#### What to produce
Reproduce the records below word for word, line by line, in the order they appear.

________________

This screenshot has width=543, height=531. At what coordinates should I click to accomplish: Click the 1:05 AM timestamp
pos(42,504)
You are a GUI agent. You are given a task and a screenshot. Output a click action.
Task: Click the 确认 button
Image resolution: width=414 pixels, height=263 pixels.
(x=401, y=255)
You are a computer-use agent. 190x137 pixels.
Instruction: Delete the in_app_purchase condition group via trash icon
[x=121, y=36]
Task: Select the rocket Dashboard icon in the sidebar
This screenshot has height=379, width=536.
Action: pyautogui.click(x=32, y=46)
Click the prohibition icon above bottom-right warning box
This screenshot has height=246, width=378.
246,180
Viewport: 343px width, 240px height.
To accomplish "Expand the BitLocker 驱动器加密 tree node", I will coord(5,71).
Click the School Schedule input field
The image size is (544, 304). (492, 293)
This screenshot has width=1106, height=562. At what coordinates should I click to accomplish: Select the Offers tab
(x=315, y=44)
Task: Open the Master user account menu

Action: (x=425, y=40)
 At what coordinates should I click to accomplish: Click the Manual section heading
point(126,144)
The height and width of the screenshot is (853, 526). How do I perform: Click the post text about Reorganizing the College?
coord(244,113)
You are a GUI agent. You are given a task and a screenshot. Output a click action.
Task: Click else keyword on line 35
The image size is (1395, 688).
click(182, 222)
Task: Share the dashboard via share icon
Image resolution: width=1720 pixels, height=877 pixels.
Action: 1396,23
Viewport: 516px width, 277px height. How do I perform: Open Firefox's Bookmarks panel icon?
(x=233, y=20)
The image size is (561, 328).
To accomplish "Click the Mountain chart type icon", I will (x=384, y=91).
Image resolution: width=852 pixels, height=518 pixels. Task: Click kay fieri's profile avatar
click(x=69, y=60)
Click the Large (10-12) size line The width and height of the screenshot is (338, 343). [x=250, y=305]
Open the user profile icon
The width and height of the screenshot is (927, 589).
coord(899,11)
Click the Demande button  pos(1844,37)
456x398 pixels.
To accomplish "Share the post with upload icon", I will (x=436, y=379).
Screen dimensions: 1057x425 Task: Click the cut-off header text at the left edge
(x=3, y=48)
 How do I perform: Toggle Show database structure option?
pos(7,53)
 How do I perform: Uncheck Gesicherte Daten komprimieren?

________________

#### Answer to this exercise
This screenshot has width=543, height=531. At what coordinates should I click to accomplish: Click the 1:05 AM timestamp
pos(42,504)
You are a GUI agent. You are given a task and a screenshot. Output a click action.
Task: Click the 确认 button
Image resolution: width=414 pixels, height=263 pixels.
(x=401, y=255)
You are a computer-use agent. 190x137 pixels.
Instruction: Delete the in_app_purchase condition group via trash icon
[x=121, y=36]
Task: Select the rocket Dashboard icon in the sidebar
This screenshot has height=379, width=536.
Action: pyautogui.click(x=32, y=46)
Click the prohibition icon above bottom-right warning box
This screenshot has height=246, width=378.
246,180
Viewport: 343px width, 240px height.
To accomplish "Expand the BitLocker 驱动器加密 tree node", I will coord(5,71).
Click the School Schedule input field
The image size is (544, 304). (492, 293)
This screenshot has width=1106, height=562. At what coordinates should I click to accomplish: Select the Offers tab
(x=315, y=44)
Task: Open the Master user account menu

Action: (x=425, y=40)
 At what coordinates should I click to accomplish: Click the Manual section heading
point(126,144)
The height and width of the screenshot is (853, 526). How do I perform: Click the post text about Reorganizing the College?
coord(244,113)
You are a GUI agent. You are given a task and a screenshot. Output a click action.
Task: Click else keyword on line 35
The image size is (1395, 688).
click(182, 222)
Task: Share the dashboard via share icon
Image resolution: width=1720 pixels, height=877 pixels.
Action: 1396,23
Viewport: 516px width, 277px height. How do I perform: Open Firefox's Bookmarks panel icon?
(x=233, y=20)
The image size is (561, 328).
To accomplish "Click the Mountain chart type icon", I will (x=384, y=91).
Image resolution: width=852 pixels, height=518 pixels. Task: Click kay fieri's profile avatar
click(x=69, y=60)
Click the Large (10-12) size line The width and height of the screenshot is (338, 343). [x=250, y=305]
Open the user profile icon
The width and height of the screenshot is (927, 589).
coord(899,11)
Click the Demande button  pos(1844,37)
456x398 pixels.
To accomplish "Share the post with upload icon", I will (x=436, y=379).
Screen dimensions: 1057x425 Task: Click the cut-off header text at the left edge
(x=3, y=48)
 How do I perform: Toggle Show database structure option?
pos(7,53)
 How do I perform: Uncheck Gesicherte Daten komprimieren?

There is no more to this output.